=== Section Start ===

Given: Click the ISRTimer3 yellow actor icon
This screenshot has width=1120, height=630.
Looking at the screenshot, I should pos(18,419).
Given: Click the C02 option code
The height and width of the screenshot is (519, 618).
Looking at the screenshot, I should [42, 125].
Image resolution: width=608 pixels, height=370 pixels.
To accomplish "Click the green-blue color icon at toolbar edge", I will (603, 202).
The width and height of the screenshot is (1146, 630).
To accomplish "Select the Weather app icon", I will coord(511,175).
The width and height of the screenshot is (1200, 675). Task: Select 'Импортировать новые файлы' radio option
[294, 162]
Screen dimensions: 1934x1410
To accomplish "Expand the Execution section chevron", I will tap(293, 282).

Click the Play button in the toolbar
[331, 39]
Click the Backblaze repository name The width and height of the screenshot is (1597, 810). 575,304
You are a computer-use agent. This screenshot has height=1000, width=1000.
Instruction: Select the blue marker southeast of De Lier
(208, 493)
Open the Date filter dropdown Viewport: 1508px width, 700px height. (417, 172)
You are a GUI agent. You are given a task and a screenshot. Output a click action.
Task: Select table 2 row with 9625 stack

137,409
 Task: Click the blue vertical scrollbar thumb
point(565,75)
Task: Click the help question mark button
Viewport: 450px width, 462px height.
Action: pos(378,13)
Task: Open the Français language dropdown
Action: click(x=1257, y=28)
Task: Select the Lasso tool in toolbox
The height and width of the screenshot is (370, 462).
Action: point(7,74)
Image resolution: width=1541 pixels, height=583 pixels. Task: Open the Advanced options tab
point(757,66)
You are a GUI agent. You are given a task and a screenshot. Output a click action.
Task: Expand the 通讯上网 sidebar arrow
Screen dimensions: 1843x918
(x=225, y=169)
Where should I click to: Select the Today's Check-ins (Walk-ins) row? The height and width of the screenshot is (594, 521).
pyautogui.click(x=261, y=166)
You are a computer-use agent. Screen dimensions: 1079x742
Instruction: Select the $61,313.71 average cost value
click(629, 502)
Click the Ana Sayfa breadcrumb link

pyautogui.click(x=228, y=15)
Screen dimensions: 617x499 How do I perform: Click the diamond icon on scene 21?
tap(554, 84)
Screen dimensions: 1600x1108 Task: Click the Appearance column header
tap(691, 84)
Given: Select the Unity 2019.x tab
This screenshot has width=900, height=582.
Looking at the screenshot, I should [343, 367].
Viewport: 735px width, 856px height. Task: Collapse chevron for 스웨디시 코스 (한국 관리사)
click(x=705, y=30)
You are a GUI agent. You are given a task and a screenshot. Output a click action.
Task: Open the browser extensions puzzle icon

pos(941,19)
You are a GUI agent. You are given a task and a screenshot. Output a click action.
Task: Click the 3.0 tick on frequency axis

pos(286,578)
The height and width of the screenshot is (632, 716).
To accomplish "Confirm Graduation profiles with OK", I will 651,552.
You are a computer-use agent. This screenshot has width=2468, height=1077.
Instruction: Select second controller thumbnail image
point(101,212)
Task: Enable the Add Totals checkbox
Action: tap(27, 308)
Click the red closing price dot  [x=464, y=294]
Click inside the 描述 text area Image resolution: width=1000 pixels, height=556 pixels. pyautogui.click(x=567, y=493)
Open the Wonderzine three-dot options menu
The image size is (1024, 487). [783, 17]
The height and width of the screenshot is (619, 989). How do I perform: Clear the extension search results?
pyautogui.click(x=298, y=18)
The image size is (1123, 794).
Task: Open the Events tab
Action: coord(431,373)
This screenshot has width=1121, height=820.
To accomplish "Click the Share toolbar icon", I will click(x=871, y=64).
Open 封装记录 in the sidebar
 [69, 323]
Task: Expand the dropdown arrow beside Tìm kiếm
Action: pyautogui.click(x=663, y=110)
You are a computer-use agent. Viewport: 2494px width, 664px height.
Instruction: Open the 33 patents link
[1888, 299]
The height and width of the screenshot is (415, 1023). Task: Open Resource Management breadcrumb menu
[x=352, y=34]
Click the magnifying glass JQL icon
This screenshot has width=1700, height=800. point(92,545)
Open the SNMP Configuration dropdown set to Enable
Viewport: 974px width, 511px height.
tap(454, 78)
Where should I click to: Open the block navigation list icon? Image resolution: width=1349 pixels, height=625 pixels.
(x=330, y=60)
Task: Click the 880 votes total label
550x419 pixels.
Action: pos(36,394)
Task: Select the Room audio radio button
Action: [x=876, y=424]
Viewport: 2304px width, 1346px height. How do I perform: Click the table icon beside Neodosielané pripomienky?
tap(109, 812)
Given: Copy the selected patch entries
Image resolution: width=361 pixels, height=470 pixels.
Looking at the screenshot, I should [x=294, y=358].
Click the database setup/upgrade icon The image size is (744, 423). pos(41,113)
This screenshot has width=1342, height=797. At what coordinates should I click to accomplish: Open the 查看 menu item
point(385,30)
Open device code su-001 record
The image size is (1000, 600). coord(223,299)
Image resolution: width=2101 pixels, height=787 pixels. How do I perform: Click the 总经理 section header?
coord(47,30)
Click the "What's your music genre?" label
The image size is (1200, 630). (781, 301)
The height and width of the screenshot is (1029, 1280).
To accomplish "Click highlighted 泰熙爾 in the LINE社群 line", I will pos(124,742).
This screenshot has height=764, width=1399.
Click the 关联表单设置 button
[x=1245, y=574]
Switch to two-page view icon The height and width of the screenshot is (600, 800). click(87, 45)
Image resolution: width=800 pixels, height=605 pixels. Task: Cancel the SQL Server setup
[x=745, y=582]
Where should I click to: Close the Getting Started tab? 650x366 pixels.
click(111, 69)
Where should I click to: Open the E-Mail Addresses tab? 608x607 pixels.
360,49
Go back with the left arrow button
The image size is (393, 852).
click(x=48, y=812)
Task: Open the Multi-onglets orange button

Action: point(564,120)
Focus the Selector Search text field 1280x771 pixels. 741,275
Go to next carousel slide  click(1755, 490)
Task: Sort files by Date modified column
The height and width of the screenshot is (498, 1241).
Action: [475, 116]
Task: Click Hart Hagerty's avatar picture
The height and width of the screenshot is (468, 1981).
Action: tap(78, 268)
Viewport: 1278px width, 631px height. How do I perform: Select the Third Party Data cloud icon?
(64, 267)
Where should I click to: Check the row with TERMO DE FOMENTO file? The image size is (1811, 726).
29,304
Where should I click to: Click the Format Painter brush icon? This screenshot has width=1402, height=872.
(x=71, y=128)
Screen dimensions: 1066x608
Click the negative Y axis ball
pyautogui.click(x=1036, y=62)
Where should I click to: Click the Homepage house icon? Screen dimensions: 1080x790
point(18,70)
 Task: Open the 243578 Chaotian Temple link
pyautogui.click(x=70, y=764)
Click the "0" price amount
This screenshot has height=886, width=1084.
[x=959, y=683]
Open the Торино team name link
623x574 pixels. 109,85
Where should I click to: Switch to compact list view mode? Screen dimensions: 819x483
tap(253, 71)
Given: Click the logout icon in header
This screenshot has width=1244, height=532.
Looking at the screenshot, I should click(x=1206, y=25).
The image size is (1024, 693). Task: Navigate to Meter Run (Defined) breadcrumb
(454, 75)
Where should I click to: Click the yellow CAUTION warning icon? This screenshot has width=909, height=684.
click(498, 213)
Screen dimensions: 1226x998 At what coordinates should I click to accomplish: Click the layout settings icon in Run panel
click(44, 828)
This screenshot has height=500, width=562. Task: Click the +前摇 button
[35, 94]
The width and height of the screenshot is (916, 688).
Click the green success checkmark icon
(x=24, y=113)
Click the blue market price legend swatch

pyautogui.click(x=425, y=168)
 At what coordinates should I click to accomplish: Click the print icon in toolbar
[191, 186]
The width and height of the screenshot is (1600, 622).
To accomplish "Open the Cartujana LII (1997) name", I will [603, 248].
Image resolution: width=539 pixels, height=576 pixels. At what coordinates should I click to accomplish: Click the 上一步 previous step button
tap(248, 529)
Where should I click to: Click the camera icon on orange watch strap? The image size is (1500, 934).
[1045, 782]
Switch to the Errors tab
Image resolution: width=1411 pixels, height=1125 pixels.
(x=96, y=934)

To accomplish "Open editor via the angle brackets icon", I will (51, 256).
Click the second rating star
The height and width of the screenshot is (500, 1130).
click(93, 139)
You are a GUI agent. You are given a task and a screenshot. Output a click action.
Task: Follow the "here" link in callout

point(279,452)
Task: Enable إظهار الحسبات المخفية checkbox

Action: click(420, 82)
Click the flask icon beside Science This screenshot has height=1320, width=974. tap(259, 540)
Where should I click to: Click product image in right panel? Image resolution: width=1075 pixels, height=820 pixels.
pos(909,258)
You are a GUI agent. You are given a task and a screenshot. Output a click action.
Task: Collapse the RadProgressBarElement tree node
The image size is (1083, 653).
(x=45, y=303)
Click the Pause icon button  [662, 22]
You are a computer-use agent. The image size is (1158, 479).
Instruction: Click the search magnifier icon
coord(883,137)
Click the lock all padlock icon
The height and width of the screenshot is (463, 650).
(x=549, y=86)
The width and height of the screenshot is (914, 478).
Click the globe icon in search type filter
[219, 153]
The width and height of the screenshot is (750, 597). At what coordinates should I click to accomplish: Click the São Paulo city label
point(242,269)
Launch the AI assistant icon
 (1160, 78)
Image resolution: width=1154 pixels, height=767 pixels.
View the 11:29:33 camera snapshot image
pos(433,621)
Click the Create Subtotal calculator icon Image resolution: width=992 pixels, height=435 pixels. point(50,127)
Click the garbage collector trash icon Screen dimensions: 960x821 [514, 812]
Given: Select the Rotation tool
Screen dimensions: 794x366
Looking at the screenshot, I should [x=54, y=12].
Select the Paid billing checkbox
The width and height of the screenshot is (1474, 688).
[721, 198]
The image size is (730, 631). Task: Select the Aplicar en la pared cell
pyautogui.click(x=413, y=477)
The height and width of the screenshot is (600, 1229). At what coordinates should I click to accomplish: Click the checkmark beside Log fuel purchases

=== Section End ===

» PROBLEM REQUIREMENTS
Every line in the material above that has the word "Date" should be copied.

» SOLUTION BELOW
Open the Date filter dropdown Viewport: 1508px width, 700px height. (417, 172)
Task: Sort files by Date modified column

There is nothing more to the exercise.